Fourth quarter sales at our Automotive Solutions segment increased $6.6 million or 11%, and the Casting and Extrusion group were up $1.9 million. Over the quarter, exchange rate movements increased sales by $800,000.

Annual sales totaled $507 million compared to $575 million last year, a decrease of $68 million or 12%. The decline reflects the deconsolidation of ALC in January 2019, offset by modest growth in the rest of our operations. Excluding results from ALC and foreign exchange rate movements, the Automotive Solutions segment sales were higher by $8 million or 3% compared to fiscal 2018, and the Casting and Extrusion segment sales were consistent with fiscal 2018. FX rate movements added about $9 million in sales during the year.

Consolidated net income in the fourth quarter decreased $6.7 million -- decreased to $6.7 million or earnings of $0.17 per share compared to $11.6 million or earnings of $0.27 per share in the same quarter last year, an EPS decrease of 37%.

The effective income tax rate was 16% in the quarter compared to 19% in the same quarter last year. The effective tax rate in the current period was improved by foreign exchange gains that are not subject to tax as well as a reduction in the corporate income tax rate in the U.S. and a greater proportion of earnings generated at lower tax rate jurisdictions.

The Automotive Solutions segment experienced a 22% decrease in sales in the fourth quarter or a reduction of $19 million to $69.4 million from $89 million in the fourth quarter of 2018. The decrease was driven by the deconsolidation of ALC from Mexico's consolidated results in January 2019. Excluding $26.2 million of contribution from ALC in the fourth quarter of fiscal 2018 as well as FX movements, segment sales increased by 10%.

Fourth quarter pretax earnings in the Automotive Solutions segment totaled $5 million, a decrease of $7.8 million or 35% over the same quarter last year. Prior year results benefited from $2.5 million of operating earnings generated by ALC, 0 in the fourth quarter of 2019 as well as $1.8 million gain from the sale of a building. Current period results benefited from foreign exchange gains, but were also adversely impacted by various operational issues discussed by Darren.
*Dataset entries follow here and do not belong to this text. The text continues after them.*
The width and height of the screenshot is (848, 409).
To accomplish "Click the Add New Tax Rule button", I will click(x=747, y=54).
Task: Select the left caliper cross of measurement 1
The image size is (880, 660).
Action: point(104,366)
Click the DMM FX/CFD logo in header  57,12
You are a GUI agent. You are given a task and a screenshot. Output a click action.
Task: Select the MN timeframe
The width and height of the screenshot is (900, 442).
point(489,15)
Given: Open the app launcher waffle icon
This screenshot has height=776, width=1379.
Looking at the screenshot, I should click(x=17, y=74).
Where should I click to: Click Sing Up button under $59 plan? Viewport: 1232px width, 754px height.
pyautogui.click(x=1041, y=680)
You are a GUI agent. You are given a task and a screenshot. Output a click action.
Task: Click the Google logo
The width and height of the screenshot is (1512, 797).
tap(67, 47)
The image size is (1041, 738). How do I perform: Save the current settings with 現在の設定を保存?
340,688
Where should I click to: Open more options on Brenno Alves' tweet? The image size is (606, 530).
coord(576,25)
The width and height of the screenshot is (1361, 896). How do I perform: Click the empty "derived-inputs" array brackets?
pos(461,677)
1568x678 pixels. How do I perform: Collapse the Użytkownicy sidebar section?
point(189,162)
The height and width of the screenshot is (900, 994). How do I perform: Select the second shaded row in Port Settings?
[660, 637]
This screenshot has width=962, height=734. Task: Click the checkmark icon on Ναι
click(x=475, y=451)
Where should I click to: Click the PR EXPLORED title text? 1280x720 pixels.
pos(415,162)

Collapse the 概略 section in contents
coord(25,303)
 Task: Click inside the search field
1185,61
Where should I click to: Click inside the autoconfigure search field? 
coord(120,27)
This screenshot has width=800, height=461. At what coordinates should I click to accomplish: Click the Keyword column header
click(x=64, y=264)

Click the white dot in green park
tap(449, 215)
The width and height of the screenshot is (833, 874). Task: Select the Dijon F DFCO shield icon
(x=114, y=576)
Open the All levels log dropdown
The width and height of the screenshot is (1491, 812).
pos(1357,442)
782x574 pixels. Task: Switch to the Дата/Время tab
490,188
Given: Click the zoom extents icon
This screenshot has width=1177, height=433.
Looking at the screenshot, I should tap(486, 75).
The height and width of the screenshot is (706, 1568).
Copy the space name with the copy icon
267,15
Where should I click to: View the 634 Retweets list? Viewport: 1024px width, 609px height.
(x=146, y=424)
The Casting and Extrusion segment reported sales of $52.4 million compared to $50 million -- $50.5 million last year, an increase of $1.9 million or 4%. Pretax earnings in the Casting and Extrusion segment improved by $600,000 or 18% over the same quarter last year to $4 million. The earnings improvement was mainly driven by increased contributions from the Large Mould group, partially offset by lower contributions from the Extrusion group.

Exco generated cash flow -- cash from operation activities of $29.4 million during the quarter and $21.2 million of free cash flow after $8.3 million in net capital expenditures. This cash flow was more than sufficient to fund $3.7 million of dividends and $4.5 million in share repurchases. For the year, Exco generated free cash flow of $36.5 million and returned $26.9 million to shareholders through combined dividend payments and share repurchases. Exco ended the year with $8.7 million in net cash and $59.5 million in available liquidity, including $26.5 million of balance sheet cash, continuing its practice of maintaining a very strong balance sheet and liquidity position.

Exco's financial position remains very strong. As such, the company's balance sheet and availability on the existing credit facility allows considerable flexibility to support strategic capital spending, dividends and share buybacks and other opportunities that may arise.

That concludes my comments. We can now transition to the Q&A portion of the call. Thank you, Denise.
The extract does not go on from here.